=== Begin Enclosure ===

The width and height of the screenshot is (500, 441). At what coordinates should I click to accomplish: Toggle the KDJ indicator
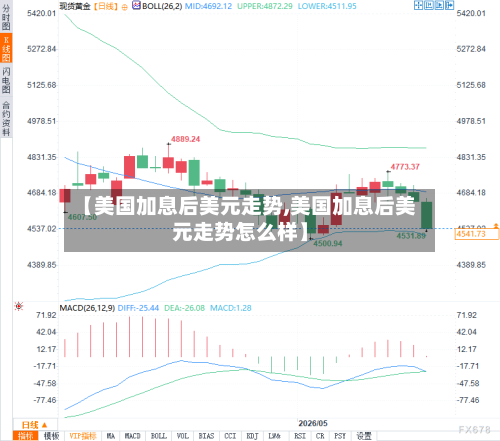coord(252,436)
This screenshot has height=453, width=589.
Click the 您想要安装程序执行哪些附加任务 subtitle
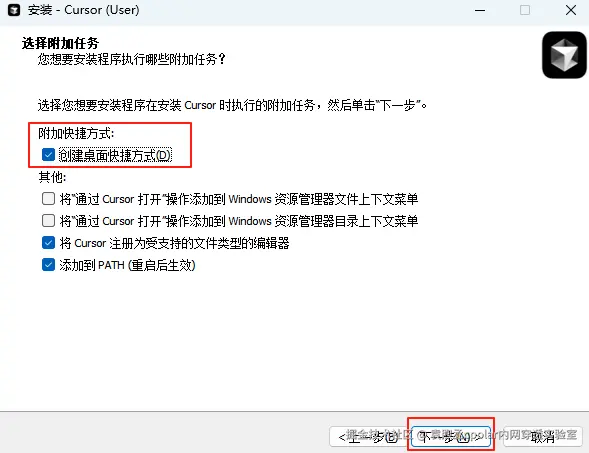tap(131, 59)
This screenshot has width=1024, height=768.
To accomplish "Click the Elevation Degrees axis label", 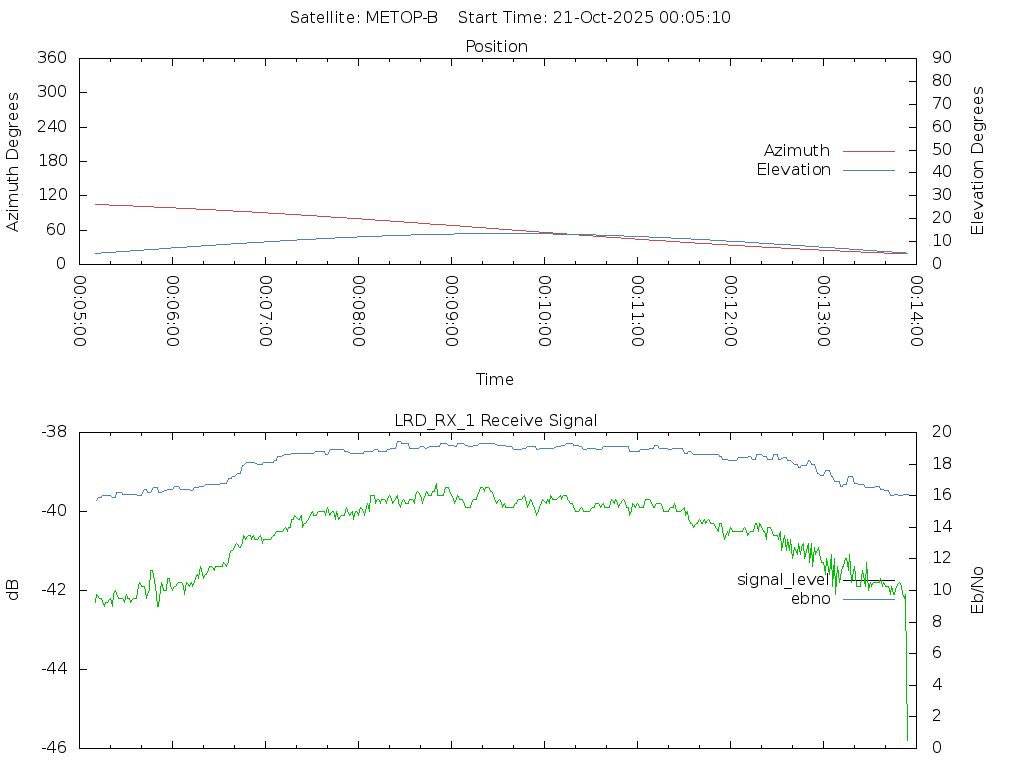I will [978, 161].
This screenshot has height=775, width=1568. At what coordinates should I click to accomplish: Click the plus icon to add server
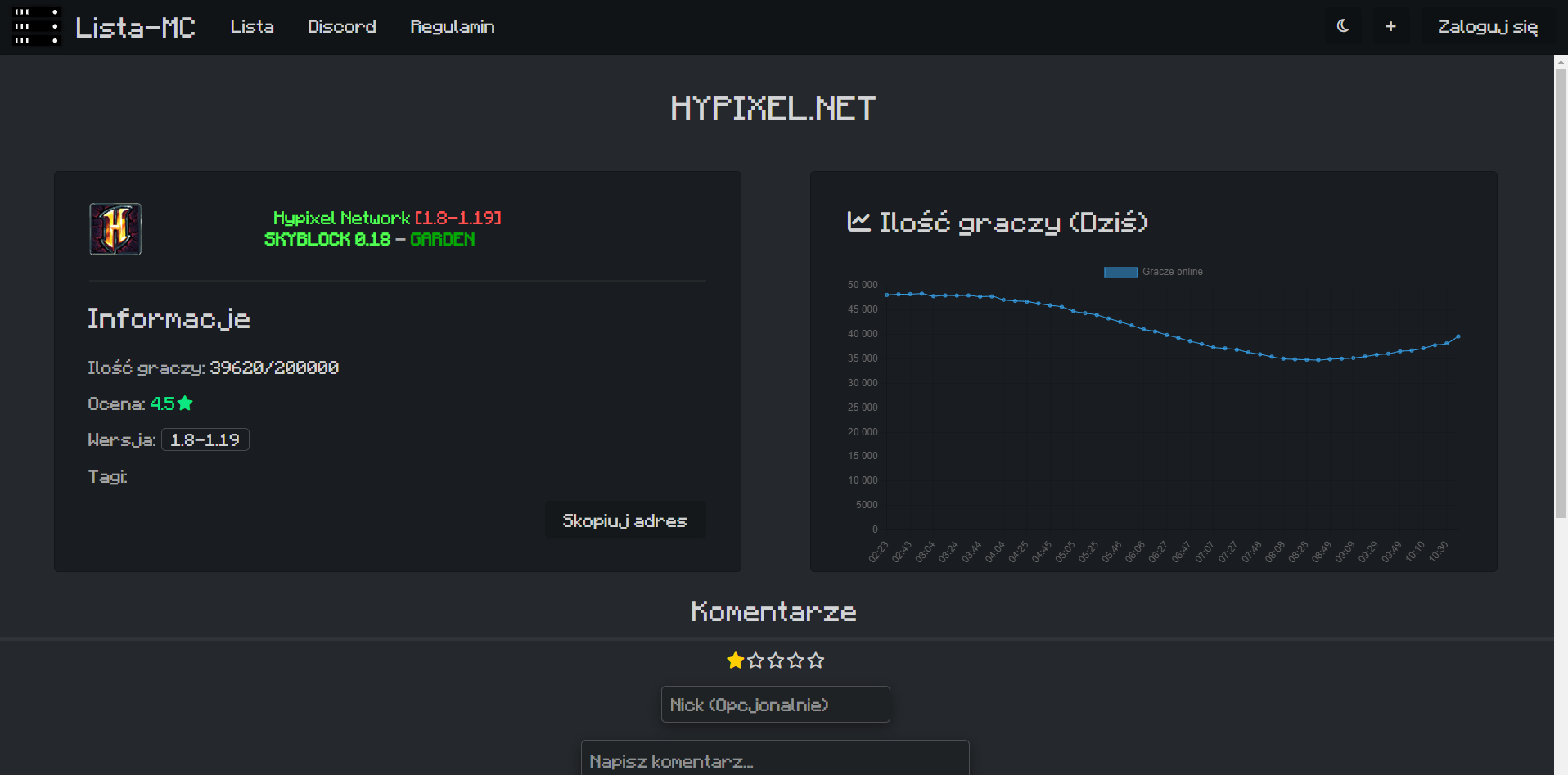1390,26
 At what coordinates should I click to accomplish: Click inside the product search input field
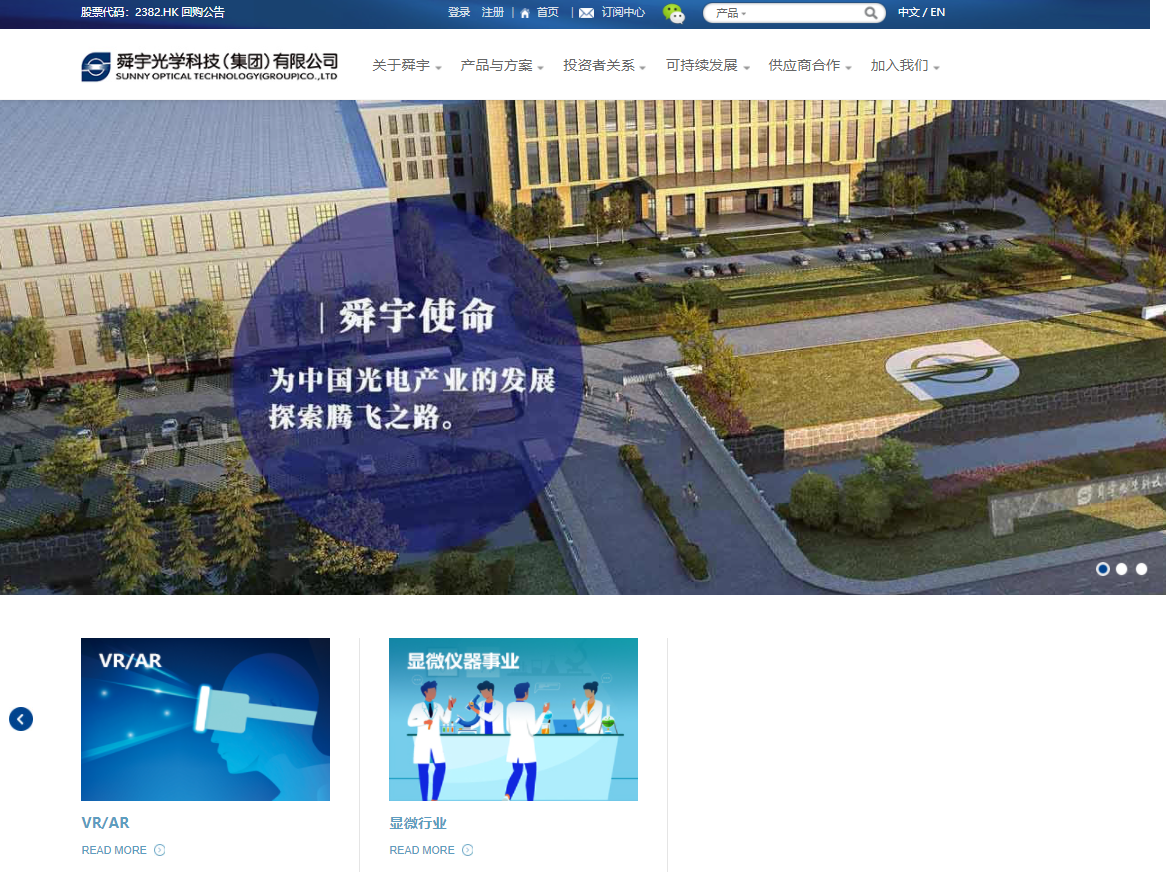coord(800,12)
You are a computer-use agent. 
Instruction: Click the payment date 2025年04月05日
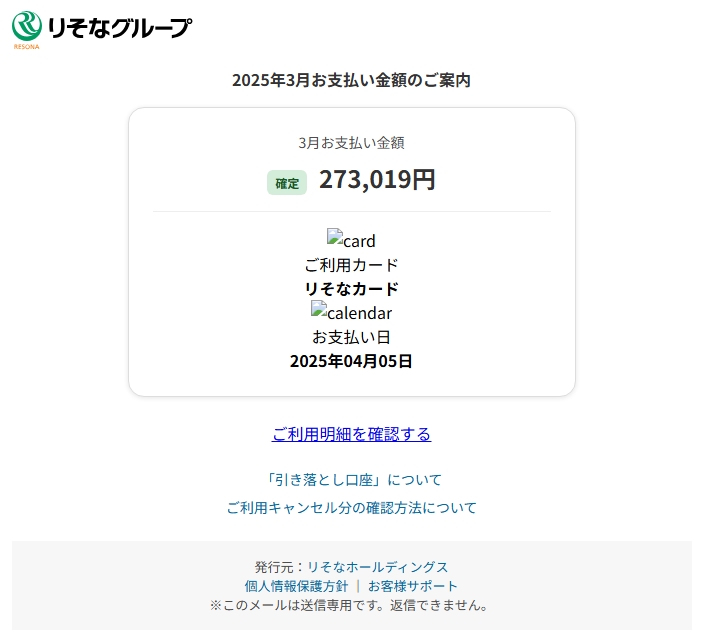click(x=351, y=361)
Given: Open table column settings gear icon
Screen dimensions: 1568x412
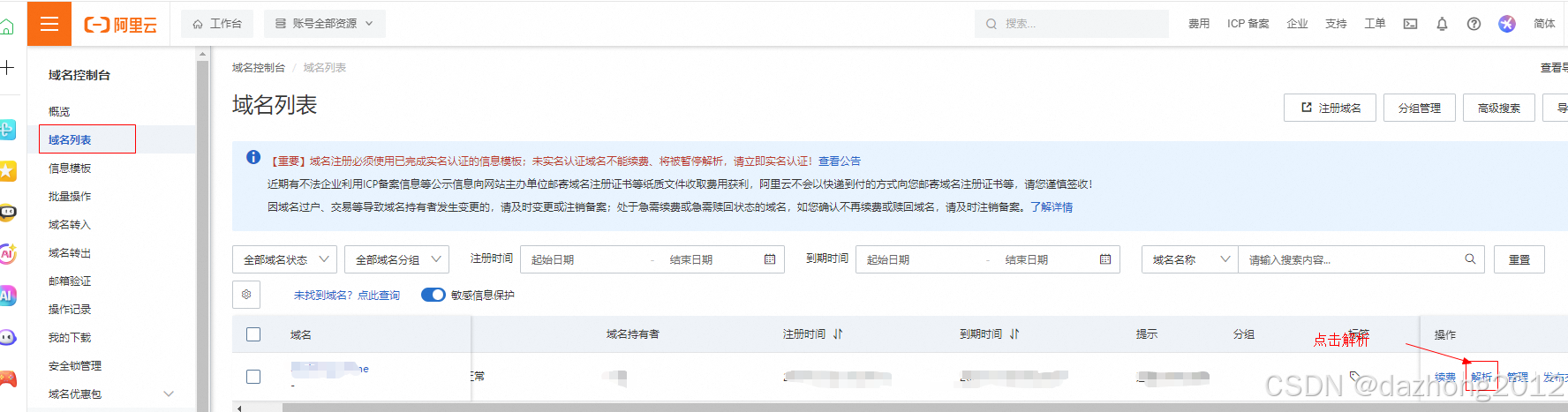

=== End Enclosure ===

* **What to do**: With pictures excluded, restate word for word the lines from the one that contains "At what coordinates should I click to accomplish: Click inside" through the end of the material, inclusive, and nothing more.

* **Answer space**:
 At what coordinates should I click to accomplish: Click inside the product search input field
coord(800,12)
You are a computer-use agent. 
Instruction: Click the payment date 2025年04月05日
click(x=351, y=361)
Given: Open table column settings gear icon
Screen dimensions: 1568x412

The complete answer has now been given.